The Johari Window and Improving our Understanding of our Patients

Joseph Luft and Harrington Ingham in 1955 created this ‘Window’ concept to understand how individuals work  within teams and to improve productivity, communication and collaborative working. It is frequently used within counselling to explore self awareness.

It is a metaphor for displaying ourselves, drawing on ideas of visibility and transparency as well as curtaining off areas to keep them protected from on lookers who may mean harm.

I wonder if this tool can also be used to understand the complexity of the patient presenting to their doctor or Health Care Professional (HCP)?

The Open Quadrant

The transparent two way picture.

This is what the patient is willing and able to show to their doctor. But what is it that the doctor believes they are being shown? And what are they willing to see? The picture is quite a simple discrete one, I believe that too often the view for the doctor and HCP is the illness and  treatment for which their patient has been diagnosed. This is not necessarily so for the patient, their presenting picture; what they make visible, may be quite different, not even on the radar of the doctor or HCP. For example they may be showing as an anxious parent unsure of their ability to provide for their children, a highly paid business man who is in denial  ‘not very ill at all’. So  despite this quadrant being ‘open’, and that our patient willing to disclose some of them self, is the same picture being seen by the doctor? Is the doctor, only looking to see a patient with an illness, not a person?

The Blind Quadrant

This area is designed to represent what the other person can see but the patient themselves cannot see. I have  interpreted this slightly differently to emphasise the knowledge the HCP or doctor has about the patient because of their illness.

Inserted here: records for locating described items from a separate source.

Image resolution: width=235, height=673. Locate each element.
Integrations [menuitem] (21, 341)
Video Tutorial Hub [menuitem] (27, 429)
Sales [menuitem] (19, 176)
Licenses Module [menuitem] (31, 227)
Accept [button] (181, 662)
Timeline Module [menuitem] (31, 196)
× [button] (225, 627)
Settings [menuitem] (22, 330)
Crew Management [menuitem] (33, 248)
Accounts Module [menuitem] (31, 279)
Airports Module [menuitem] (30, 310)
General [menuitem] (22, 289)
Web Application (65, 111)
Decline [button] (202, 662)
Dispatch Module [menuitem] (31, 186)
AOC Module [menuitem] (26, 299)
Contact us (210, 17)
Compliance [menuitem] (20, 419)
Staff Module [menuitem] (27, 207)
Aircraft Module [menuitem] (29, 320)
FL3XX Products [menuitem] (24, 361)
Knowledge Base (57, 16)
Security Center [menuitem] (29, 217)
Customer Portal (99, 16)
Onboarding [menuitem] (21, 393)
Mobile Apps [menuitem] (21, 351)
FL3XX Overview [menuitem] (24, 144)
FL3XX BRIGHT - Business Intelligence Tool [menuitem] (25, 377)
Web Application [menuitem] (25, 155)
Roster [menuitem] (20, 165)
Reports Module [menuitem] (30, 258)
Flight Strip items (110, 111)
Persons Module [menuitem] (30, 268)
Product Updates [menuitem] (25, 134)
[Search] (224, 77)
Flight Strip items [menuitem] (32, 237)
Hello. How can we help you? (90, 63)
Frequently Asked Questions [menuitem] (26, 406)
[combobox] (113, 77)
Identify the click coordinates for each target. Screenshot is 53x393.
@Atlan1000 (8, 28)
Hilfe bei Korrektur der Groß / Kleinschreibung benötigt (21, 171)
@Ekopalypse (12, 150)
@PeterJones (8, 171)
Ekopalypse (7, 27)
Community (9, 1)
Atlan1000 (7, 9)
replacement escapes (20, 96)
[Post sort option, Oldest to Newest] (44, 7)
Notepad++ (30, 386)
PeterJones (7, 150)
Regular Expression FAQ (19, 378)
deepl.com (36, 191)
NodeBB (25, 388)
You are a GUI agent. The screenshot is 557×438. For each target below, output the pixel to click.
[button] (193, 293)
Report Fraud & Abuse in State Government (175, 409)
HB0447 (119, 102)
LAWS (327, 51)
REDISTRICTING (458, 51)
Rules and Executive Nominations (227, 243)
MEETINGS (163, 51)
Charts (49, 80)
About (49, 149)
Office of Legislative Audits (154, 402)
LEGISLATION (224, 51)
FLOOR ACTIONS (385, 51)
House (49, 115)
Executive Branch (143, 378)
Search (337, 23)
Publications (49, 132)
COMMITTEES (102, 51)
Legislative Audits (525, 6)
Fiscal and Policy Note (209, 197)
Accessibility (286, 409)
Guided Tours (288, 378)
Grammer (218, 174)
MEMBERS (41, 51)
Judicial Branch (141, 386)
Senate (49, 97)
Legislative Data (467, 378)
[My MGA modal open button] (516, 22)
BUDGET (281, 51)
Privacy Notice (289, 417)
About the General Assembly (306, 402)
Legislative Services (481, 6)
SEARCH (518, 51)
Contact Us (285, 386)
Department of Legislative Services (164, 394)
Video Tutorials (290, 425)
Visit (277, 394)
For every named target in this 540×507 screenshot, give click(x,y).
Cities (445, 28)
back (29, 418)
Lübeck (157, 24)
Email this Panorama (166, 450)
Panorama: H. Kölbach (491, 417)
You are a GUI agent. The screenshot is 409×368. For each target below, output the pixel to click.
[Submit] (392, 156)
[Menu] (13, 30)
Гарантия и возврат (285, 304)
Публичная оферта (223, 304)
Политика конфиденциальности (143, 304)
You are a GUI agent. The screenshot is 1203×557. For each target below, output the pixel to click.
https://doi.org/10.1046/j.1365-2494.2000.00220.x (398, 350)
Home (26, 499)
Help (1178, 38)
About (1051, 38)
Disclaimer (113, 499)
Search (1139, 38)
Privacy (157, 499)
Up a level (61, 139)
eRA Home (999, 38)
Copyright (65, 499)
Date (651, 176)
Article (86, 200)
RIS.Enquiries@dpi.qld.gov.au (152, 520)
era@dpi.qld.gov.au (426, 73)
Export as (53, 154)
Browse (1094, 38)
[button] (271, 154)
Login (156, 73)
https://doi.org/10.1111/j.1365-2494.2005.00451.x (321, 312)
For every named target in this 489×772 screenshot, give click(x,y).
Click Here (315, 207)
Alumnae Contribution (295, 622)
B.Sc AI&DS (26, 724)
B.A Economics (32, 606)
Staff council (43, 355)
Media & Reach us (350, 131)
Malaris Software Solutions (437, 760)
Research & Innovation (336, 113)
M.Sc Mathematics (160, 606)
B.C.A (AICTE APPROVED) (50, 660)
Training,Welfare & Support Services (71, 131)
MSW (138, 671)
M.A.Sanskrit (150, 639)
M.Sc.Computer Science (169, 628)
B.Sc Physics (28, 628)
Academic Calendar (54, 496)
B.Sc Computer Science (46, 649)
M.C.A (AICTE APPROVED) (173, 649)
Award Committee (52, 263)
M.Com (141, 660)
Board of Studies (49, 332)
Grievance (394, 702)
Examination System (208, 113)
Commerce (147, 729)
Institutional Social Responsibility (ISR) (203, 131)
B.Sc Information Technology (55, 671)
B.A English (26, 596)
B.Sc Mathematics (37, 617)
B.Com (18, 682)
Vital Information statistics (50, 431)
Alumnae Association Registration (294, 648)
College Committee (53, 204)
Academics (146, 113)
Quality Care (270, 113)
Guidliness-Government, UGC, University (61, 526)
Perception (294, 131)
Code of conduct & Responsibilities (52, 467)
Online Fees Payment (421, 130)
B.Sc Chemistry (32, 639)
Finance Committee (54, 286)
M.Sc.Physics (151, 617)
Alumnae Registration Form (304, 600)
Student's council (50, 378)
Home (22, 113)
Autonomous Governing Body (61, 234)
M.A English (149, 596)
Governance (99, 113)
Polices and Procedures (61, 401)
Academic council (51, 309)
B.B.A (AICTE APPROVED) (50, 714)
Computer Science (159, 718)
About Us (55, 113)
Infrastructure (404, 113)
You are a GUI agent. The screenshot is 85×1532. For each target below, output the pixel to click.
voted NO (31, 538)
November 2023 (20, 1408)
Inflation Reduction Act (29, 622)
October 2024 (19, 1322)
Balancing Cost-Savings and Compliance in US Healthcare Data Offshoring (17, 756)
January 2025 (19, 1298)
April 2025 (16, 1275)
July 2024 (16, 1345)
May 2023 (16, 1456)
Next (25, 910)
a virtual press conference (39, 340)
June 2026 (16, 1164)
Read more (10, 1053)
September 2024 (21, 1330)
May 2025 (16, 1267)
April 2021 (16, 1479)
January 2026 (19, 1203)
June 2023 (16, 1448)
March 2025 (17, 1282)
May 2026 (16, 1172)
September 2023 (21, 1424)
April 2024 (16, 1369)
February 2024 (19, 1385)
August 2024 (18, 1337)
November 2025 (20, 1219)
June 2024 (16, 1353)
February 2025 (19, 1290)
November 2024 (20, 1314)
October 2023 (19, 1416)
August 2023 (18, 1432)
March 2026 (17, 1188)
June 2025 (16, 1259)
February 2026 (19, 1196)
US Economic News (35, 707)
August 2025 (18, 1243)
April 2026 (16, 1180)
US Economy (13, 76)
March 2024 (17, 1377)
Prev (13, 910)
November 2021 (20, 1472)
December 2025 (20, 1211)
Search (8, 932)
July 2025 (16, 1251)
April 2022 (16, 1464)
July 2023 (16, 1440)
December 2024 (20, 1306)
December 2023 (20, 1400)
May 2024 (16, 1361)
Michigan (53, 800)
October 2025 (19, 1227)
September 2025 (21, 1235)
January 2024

This area is saturated by the doctor’s knowledge about the patient’s diagnosis, prognosis, and expected complications. So they see, or focus on their own intelligence and ‘dump’ it on the patient. Whether they are able to tune into other aspects of the patient ( not their illness) such as their bravado, courage, or fear,  would provide potential for an improved empathic relationship. Do the blind and open quadrants merge, the patient becoming the illness, detached from the person?

Perhaps the doctor too is being blind?

The Secret Quadrant

This is describing the things the patient is keeping well guarded and hidden from the HCP or doctor who will be completely unaware of them.

An acknowledgement by HCP’s that they in fact are not being presented with the whole of their patient and the patient is concealing aspects of themselves may be useful. It may be relevant to reflect: what is my patient hiding from me?Is this related to their illness?  The situation, environment? Am I being presented with the whole person? How can I facilitate openness? What impact will this have on concordance? Self management?

The Hidden Quadrant

Neither the HCP nor the patient knows what is hidden. But by providing space to explore the potential for understanding how the patient’s illness is impacting on relationships, behaviours and emotions will only serve to increase the potential for our patient to modify their behaviour  to help them reach the potential they hope for themselves. So facilitating the exploration of anxiety, poor sleep patterns, bad dreams and other negative characteristics may prove beneficial for physical health and the relationship between patient and HCP/ doctor,  and patient and their illness.

Johari-Window-Medical-Model

I would just like to conclude that there are missed opportunities within the NHS care settings that deny the patient the opportunity to be truly known by health care professionals such as doctors, who claim to wish to do patients no harm and yet understand very little about the patient they wish to avoid harming.